● What you will do
Write out the entries once more, exactly as they appear.
▼▼▼
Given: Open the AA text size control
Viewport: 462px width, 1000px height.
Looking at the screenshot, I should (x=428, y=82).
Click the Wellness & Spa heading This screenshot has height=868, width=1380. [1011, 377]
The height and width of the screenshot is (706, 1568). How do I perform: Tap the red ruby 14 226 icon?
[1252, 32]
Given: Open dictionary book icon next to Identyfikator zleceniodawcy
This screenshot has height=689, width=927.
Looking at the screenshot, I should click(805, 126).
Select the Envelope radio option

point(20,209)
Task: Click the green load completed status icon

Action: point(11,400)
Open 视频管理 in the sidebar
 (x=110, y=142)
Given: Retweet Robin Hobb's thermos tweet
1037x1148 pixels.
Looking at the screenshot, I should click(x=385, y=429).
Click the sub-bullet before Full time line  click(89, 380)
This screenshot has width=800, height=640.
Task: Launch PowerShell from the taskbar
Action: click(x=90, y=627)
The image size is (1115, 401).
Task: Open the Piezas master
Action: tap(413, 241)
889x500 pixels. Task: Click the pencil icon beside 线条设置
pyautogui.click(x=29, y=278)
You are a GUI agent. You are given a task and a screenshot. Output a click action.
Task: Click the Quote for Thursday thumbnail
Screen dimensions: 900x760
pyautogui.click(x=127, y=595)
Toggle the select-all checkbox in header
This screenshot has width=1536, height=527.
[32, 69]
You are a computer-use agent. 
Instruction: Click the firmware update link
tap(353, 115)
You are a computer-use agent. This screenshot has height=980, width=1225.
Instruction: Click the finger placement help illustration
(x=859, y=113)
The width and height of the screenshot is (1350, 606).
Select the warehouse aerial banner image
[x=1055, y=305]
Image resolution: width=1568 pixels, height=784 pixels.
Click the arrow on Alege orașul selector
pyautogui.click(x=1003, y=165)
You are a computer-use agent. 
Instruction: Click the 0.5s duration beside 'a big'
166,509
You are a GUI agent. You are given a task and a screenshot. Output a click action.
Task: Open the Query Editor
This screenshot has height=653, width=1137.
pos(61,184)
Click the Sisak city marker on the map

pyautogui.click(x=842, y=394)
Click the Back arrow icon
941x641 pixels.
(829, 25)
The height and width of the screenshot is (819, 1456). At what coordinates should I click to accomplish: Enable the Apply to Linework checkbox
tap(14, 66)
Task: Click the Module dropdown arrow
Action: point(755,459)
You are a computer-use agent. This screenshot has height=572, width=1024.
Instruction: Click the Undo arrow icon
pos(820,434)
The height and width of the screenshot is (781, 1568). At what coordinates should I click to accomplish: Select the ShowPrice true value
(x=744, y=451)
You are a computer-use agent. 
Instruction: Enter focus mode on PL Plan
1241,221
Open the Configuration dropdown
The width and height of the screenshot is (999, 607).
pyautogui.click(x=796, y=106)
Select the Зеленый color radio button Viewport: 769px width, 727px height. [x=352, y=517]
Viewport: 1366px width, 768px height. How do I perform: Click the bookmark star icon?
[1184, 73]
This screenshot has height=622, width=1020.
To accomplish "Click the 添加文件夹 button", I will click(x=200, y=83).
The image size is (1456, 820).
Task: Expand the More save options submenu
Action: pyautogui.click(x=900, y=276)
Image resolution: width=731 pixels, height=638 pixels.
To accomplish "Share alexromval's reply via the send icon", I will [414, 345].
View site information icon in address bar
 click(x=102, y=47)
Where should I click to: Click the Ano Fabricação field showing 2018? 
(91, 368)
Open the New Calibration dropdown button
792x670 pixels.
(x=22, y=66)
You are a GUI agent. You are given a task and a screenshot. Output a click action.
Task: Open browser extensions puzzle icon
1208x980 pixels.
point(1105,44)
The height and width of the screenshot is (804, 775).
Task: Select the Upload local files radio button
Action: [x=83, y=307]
▲▲▲
● Task result
Given: Open the AA text size control
Viewport: 462px width, 1000px height.
Looking at the screenshot, I should (x=428, y=82).
Click the Wellness & Spa heading This screenshot has height=868, width=1380. [1011, 377]
The height and width of the screenshot is (706, 1568). How do I perform: Tap the red ruby 14 226 icon?
[1252, 32]
Given: Open dictionary book icon next to Identyfikator zleceniodawcy
This screenshot has height=689, width=927.
Looking at the screenshot, I should click(805, 126).
Select the Envelope radio option

point(20,209)
Task: Click the green load completed status icon

Action: point(11,400)
Open 视频管理 in the sidebar
 (x=110, y=142)
Given: Retweet Robin Hobb's thermos tweet
1037x1148 pixels.
Looking at the screenshot, I should click(x=385, y=429).
Click the sub-bullet before Full time line  click(89, 380)
This screenshot has width=800, height=640.
Task: Launch PowerShell from the taskbar
Action: click(x=90, y=627)
The image size is (1115, 401).
Task: Open the Piezas master
Action: tap(413, 241)
889x500 pixels. Task: Click the pencil icon beside 线条设置
pyautogui.click(x=29, y=278)
You are a GUI agent. You are given a task and a screenshot. Output a click action.
Task: Click the Quote for Thursday thumbnail
Screen dimensions: 900x760
pyautogui.click(x=127, y=595)
Toggle the select-all checkbox in header
This screenshot has width=1536, height=527.
[32, 69]
You are a computer-use agent. 
Instruction: Click the firmware update link
tap(353, 115)
You are a computer-use agent. This screenshot has height=980, width=1225.
Instruction: Click the finger placement help illustration
(x=859, y=113)
The width and height of the screenshot is (1350, 606).
Select the warehouse aerial banner image
[x=1055, y=305]
Image resolution: width=1568 pixels, height=784 pixels.
Click the arrow on Alege orașul selector
pyautogui.click(x=1003, y=165)
You are a computer-use agent. 
Instruction: Click the 0.5s duration beside 'a big'
166,509
You are a GUI agent. You are given a task and a screenshot. Output a click action.
Task: Open the Query Editor
This screenshot has height=653, width=1137.
pos(61,184)
Click the Sisak city marker on the map

pyautogui.click(x=842, y=394)
Click the Back arrow icon
941x641 pixels.
(829, 25)
The height and width of the screenshot is (819, 1456). At what coordinates should I click to accomplish: Enable the Apply to Linework checkbox
tap(14, 66)
Task: Click the Module dropdown arrow
Action: point(755,459)
You are a computer-use agent. This screenshot has height=572, width=1024.
Instruction: Click the Undo arrow icon
pos(820,434)
The height and width of the screenshot is (781, 1568). At what coordinates should I click to accomplish: Select the ShowPrice true value
(x=744, y=451)
You are a computer-use agent. 
Instruction: Enter focus mode on PL Plan
1241,221
Open the Configuration dropdown
The width and height of the screenshot is (999, 607).
pyautogui.click(x=796, y=106)
Select the Зеленый color radio button Viewport: 769px width, 727px height. [x=352, y=517]
Viewport: 1366px width, 768px height. How do I perform: Click the bookmark star icon?
[1184, 73]
This screenshot has height=622, width=1020.
To accomplish "Click the 添加文件夹 button", I will click(x=200, y=83).
The image size is (1456, 820).
Task: Expand the More save options submenu
Action: pyautogui.click(x=900, y=276)
Image resolution: width=731 pixels, height=638 pixels.
To accomplish "Share alexromval's reply via the send icon", I will [414, 345].
View site information icon in address bar
 click(x=102, y=47)
Where should I click to: Click the Ano Fabricação field showing 2018? 
(91, 368)
Open the New Calibration dropdown button
792x670 pixels.
(x=22, y=66)
You are a GUI agent. You are given a task and a screenshot. Output a click action.
Task: Open browser extensions puzzle icon
1208x980 pixels.
point(1105,44)
The height and width of the screenshot is (804, 775).
Task: Select the Upload local files radio button
Action: [x=83, y=307]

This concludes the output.